Tanpa banyak kata Reno memberikan apa yang Risma pinta. Sementara yang lain baru mulai menikmati hidangan.
"Risma sepertinya lapar banget ya?" ucap Anggita sambil menahan tawa. Mirip Ben, nggak ada basa basi, batinnya. Akan seperti apakah perjodohan ini.
"Banget tante. Sorry ya tan, kalian kelamaan basa basinya. Jadi aku duluan makan. Nggak kuat nahan lapar. Daripada sakit maag kumat, mendingan makan duluan," jawab Risma cuek dengan mulut penuh. Gila nih cewek, benar-benar nggak punya manner, batin Reno.
"Elo kalau mau komen, ngomong aja. Nggak usah nge-ghibah di dalam hati," ucap Risma yang ditujukan pada Reno yang sedari tadi memperhatikannya. "Kalau sudah selesai menilai gue, mendingan elo makan deh. Daripada sok-sokan nahan lapar."
"Risma, jaga bicaramu!" tegur Steven.
"Barbar," ucap Reno pelan namun masih bisa terdengar oleh Risma yang langsung menghadiahi senyuman sinis.
"Kenapa opa? Memangnya salah ya? Aku nggak salah kok. Kalau lapar memang mendingan buruan makan daripada nanti sakit lambung. Lebih bahaya," jawab Risma lugas yang mampu membuat wajah sang opa memerah karena marah.

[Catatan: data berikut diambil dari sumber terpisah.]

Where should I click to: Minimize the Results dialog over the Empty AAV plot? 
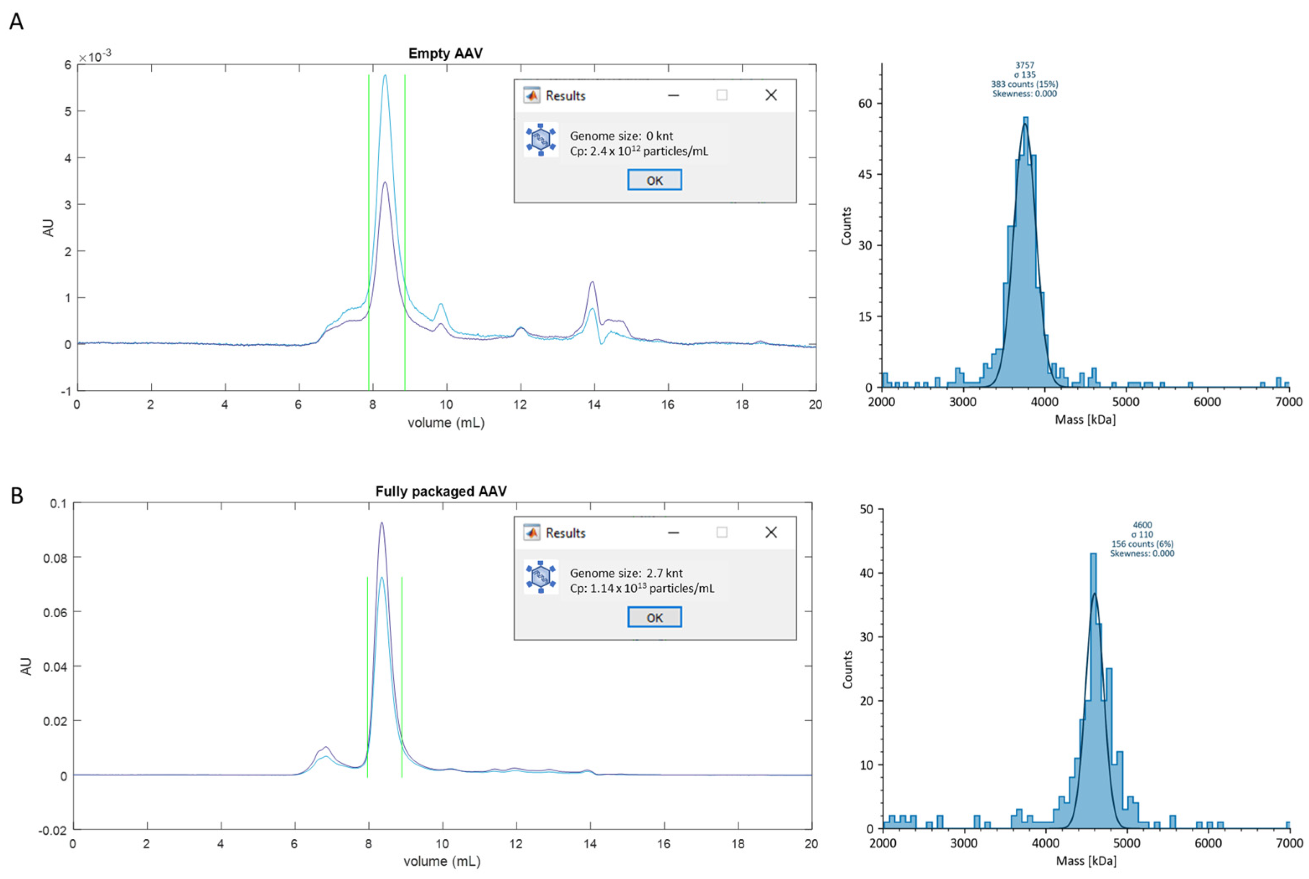click(673, 95)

"Maklum saja om, Risma kan besar di luar negeri. Om tau sendiri kan kalau disana mereka nggak banyak basa-basi." Anggita buru-buru menyela. Ia sangat tahu bahwa ayah sahabatnya ini paling tidak suka dengan sikap seperti yang Risma tunjukkan. "Sifat kamu mirip papamu."

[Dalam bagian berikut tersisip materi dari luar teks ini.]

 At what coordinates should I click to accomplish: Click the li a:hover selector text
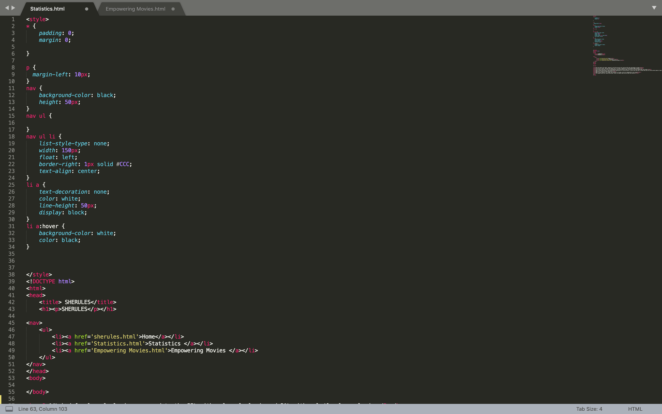[x=42, y=226]
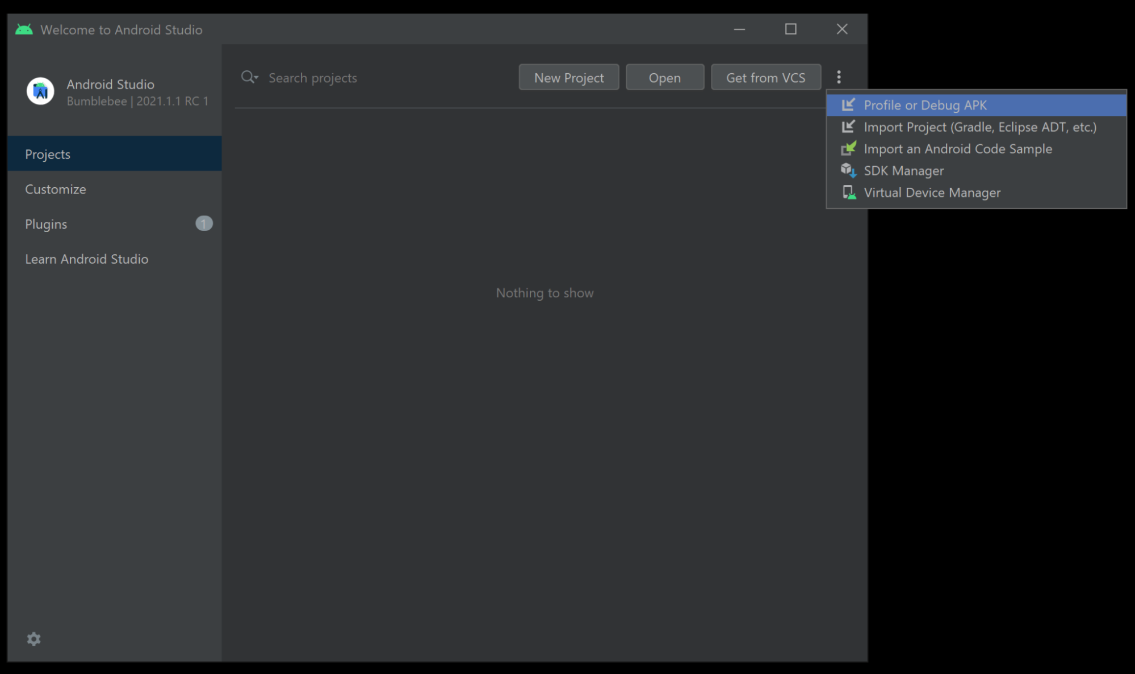Open the settings gear at bottom left
Image resolution: width=1135 pixels, height=674 pixels.
click(34, 639)
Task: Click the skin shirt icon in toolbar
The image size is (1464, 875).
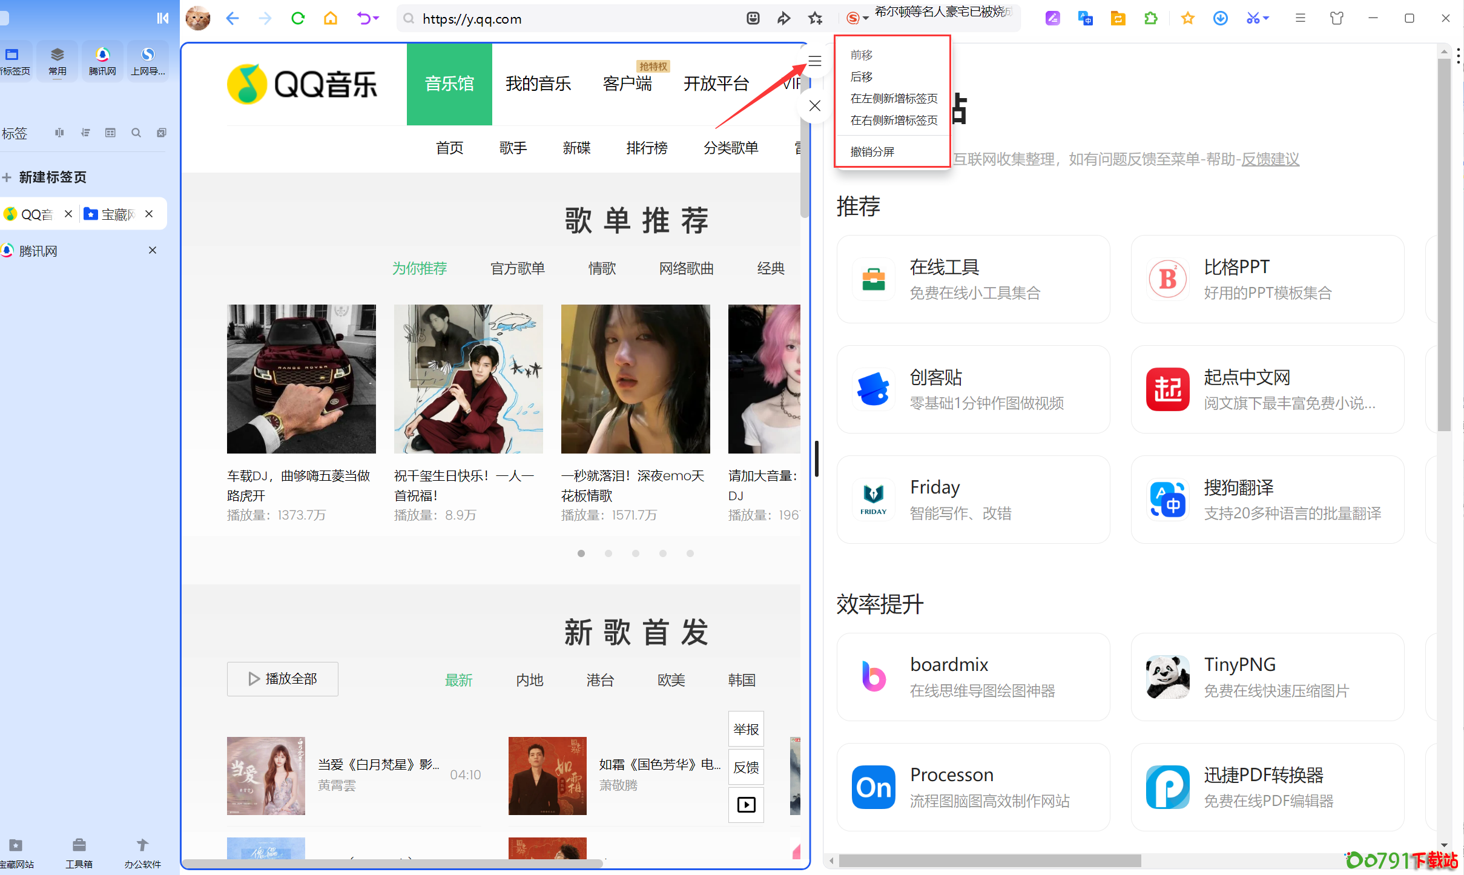Action: point(1336,18)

"Kamu lihat kan Nggit, bagaimana hasil didikan perempuan itu? Anak dibiarkan tumbuh tanpa sopan santun," tukas Steven sinis. "Seandainya saja dulu kamu yang nikah dengan Ben, pasti anak-anak kalian akan tumbuh lebih baik lagi."

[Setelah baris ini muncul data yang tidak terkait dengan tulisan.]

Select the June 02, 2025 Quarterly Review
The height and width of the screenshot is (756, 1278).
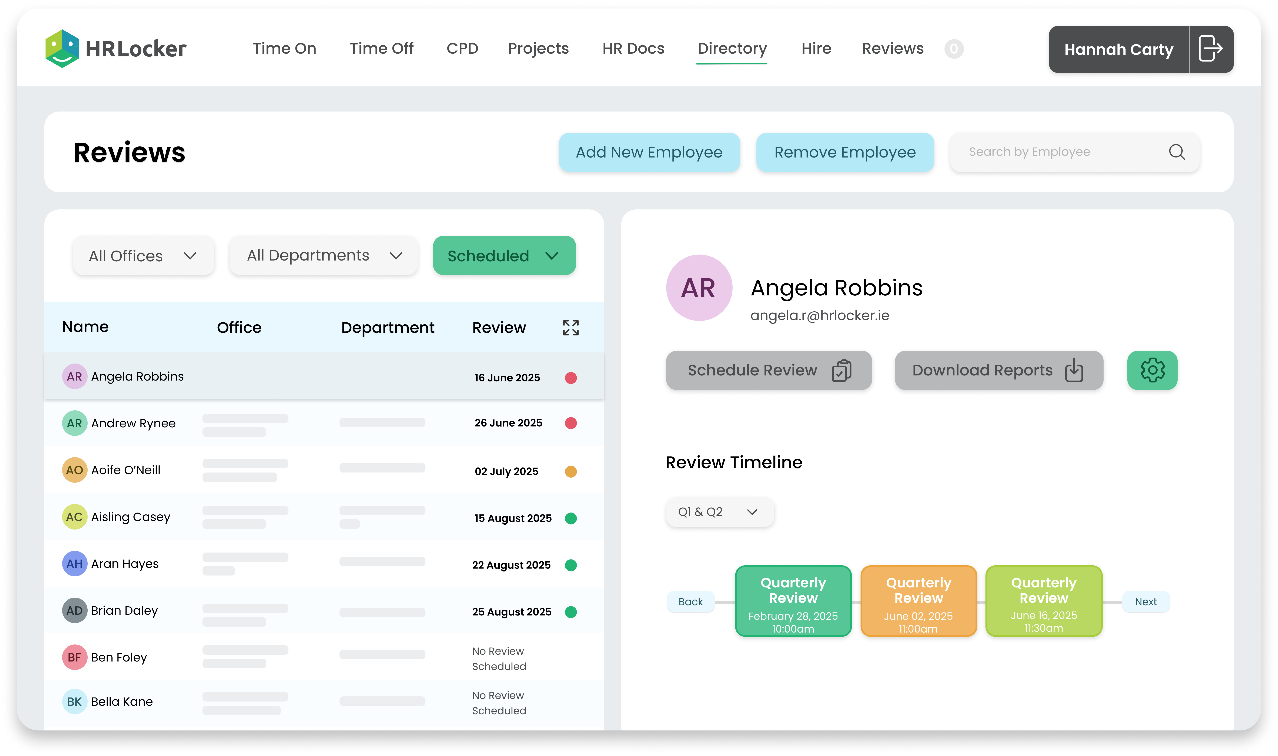tap(918, 601)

"Maaf opa, perempuan yang opa sebutkan itu punya nama. A-L-E-N-A. Kayaknya opa sudah mulai pikun ya, sampai lupa nama menantu," sahut Risma sambil terus makan. Ah gila nih cewek, berani banget melawan opa Steven, batin Reno.
"Dasar anak kur..."
"Sudah sayang, makan saja dulu," Andini langsung memegang lengan Steven saat dilihatnya wajah sang suami berubah. Untunglah hal itu berhasil menyurutkan emosi Steven.
Reno kembali memperhatikan Risma yang sepertinya tak peduli dengan kemarahan sang opa. Bahkan Reno dapat melihat dari sorot mata Risma yang memperlihatkan kalau dia tak suka pada opanya. Barbar, nggak sopan, nggak punya manner. Komplit.